Marantz views this sentence, said by Laura Ingraham on Fox, as racist:
Democrats mostly want to replace those old white yahoo conservatives with a new group who might be a little more amenable to big government
Why racist? Because, he says, it builds upon what he calls the Great Replacement theory (first time I heard of it). Which, he says, is white supremacist. Ergo, racism.
Further on into the episode, they talk of their operational definitions of racism. Here’s Harris: "Someone is racist, of a sort that we should care about, if their political aims in some way entail living in a society where people of different races don’t have the same political freedoms". To which Marantz responds: "How about living in a majority white society? Wouldn't it make you a kind of white nationalist if you wanted to live in a more white nation?"
This is what struck me. In tech-related conversations, now infused with identity politics, it is commonly assumed that like wants to associate with the like. This is the basis of the whole argument about the poor struggling underrepresented minorities — they do not see people like themselves, and therefore can’t hone in on a role model (which of course they need, they are so malleable, so impressionable), somehow assume that there is no place for them (they are so quick to despair), and do not stay (which is tragic, for some reason or other). Hence, it’s a common practice to have courses or conferences exclusively for women or ethnic or sexual minorities.
So somehow, wanting to function in a less white environment is fine, but wanting to live in a whiter nation is racist.
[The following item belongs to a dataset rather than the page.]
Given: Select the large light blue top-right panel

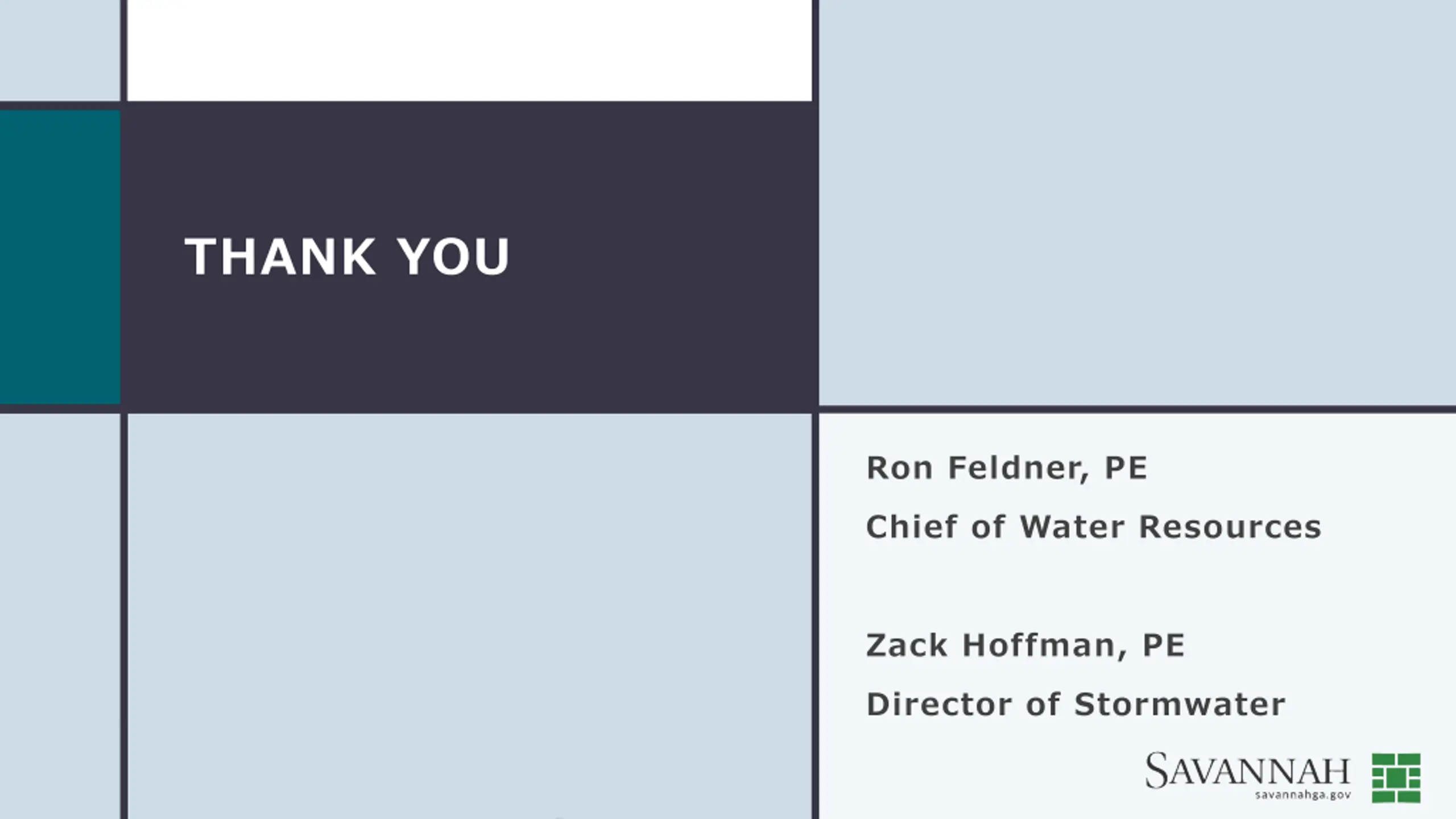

Wanting to study/work in an all-female environment is fine; but wanting to do the same in a predominantly male environment is all sorts of bad ('bro culture', 'male chauvinism', 'patriarchy', 'sexism', 'misogyny', etc.).
I am not even saying that I agree with the premise that like want to stick with the like. Or at least that the most important aspects of the likeness are skin color and gender, and not, say, class, socioeconomic status, or cultural background.
Harris is quick to agree with Marantz on that point, but I am really curious what’s wrong with wanting to live in a whiter (or darker) nation? Or, closer to home, wanting to live among people of a certain linguocultural heritage.